Der Referentenvorschlag der Rkei vom 17. 3. hatte gelautet: „Die Rückkehr zur freien Getreidewirtschaft liegt allgemein im Interesse der Landwirtschaft und wird fraglos am ersten produktionsfördernd wirken. Ich schlage daher vor, dem Antrag des REM stattzugeben und den preußischen Antrag abzulehnen.“ (R 43 I /1262 , Bl. 29 f.).

3

Ursprünglich sollte die gemeinsame Sitzung des RKab. mit dem PrKab. anschließend um 19 Uhr stattfinden. Die erst unter dem 17. 3. erfolgte Versendung der umfangreichen Referentenbemerkungen zum pr. Antrag durch das REMin. veranlaßte den PrMinPräs. jedoch, die gemeinsame Beratung zu verschieben. „Es muß dem PrLandwMin. erst Gelegenheit gegeben werden, sich eingehend zu den Einwendungen des Herrn REM zu äußern.“ (Schreiben Brauns an Cuno vom 19. 3.). Kempner vermerkt auf dem Schreiben am 19. 3.: „StS Göhre hat mitgeteilt, daß die Sitzung voraussichtlich am 20. 3. stattfinden könnte.“ Ob die Sitzung an diesem Tage stattgefunden hat, muß zweifelhaft erscheinen. Ein Protokoll über eine derartige Sitzung der beiden Kabinette war jedenfalls in R 43 I nicht zu ermitteln. Eine schriftliche Erwiderung des PrLandwM auf die Einwendungen des REMin. ergeht erst unter dem 10. 4. Sie weist die Kritik Punkt für Punkt als unzutreffend oder übertrieben zurück.
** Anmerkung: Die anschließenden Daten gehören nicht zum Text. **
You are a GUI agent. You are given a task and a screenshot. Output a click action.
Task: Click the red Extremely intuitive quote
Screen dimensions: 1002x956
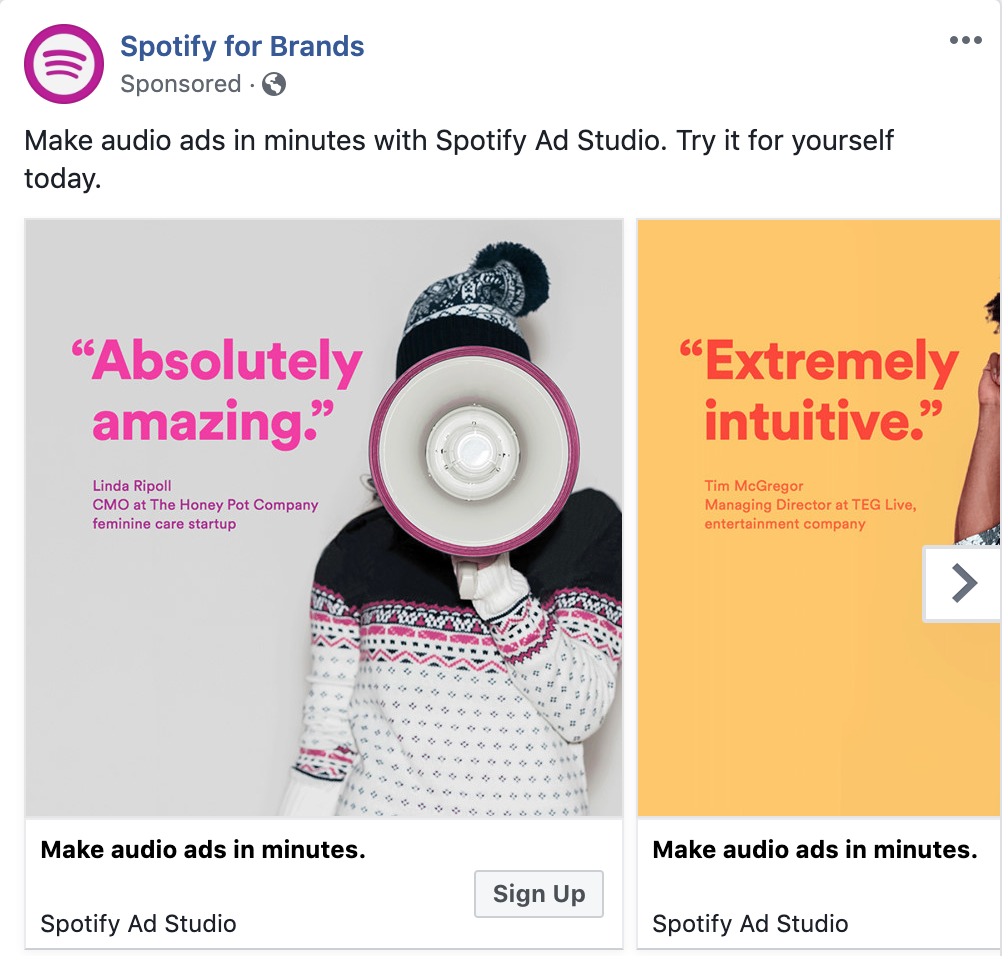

Die pr. Landwirtschaftsverwaltung halte nach wie vor daran fest, daß eine starke landwirtschaftliche Produktionssteigerung „am sichersten, schnellsten und billigsten erreicht wird durch eine rasche Steigerung der Stickstoffverwendung in der deutschen Landwirtschaft; sie ist ferner der Meinung, daß die neueste Entwicklung der inländischen Wirtschaft geradezu zwangsläufig auf eine Kombination des Stickstoff- und Ernährungsproblems hindrängt, sie glaubt im Falle der abermaligen Ablehnung der preußischen Vorschläge durch die RReg. von der letzteren andere Vorschläge zu einer wirksamen Förderung der landwirtschaftlichen Erzeugung fordern zu müssen.“ (R 43 I /1262 , Bl. 101-103). Am 25. 4. legen Luther und Hermes dem Kabinett ihren Gesetzentwurf vor (vgl. Dok. Nr. 139).

4

Über die Entschließungen des Haushaltsausschusses hatte Luther am 15. 3. berichtet: „Bei der Prüfung des Haushaltsplanes des REMin. ist ein Antrag der SPD, der Regierung eine Vorlage eines Gesetzentwurfes zu machen, der die Beschaffung von 4½ Mio t Getreide aus dem Inland gegen Lieferung einer entsprechenden Menge Stickstoff vorsah [dem RT vorgelegt am 22. 3. als RT-Drucks. Nr. 5687, Bd. 377 ], gegen die Stimmen der SPD und der KPD abgelehnt worden. – Die übrigen Parteien haben folgenden Antrag angenommen [RT-Drucks. Nr. 5698 ]: Die Sicherung des Bedarfs an Brotgetreide durch eine gebundene Wirtschaft ist nicht mehr möglich. Von einer weiteren Getreideumlage muß daher abgesehen werden. Die rechtzeitige Sicherstellung einer für die Ernährung der Bevölkerung ausreichenden Brotgetreidemenge unter Mitwirkung der landwirtschaftlichen Organisationen, der Verbrauchervertretungen und des legitimen Handels ist erforderlich. Eine Verbilligung des Brotes für Minderbemittelte ist aus Mitteln der Allgemeinheit zu bewirken. Das Ernährungsprogramm der Regierung ist mit möglichster Beschleunigung vorzulegen.“ (R 43 I /1262 , Bl. 17 f.). Der Bericht des Haushaltsausschusses vom 10. 3. (RT-Drucks. Nr. 5631 ) wird am 23. 3. im RT besprochen (RT-Bd. 359, S. 10356  ff.), am 12. 4. wird über die verschiedenen Anträge abgestimmt (ebd. S. 10450 ff.).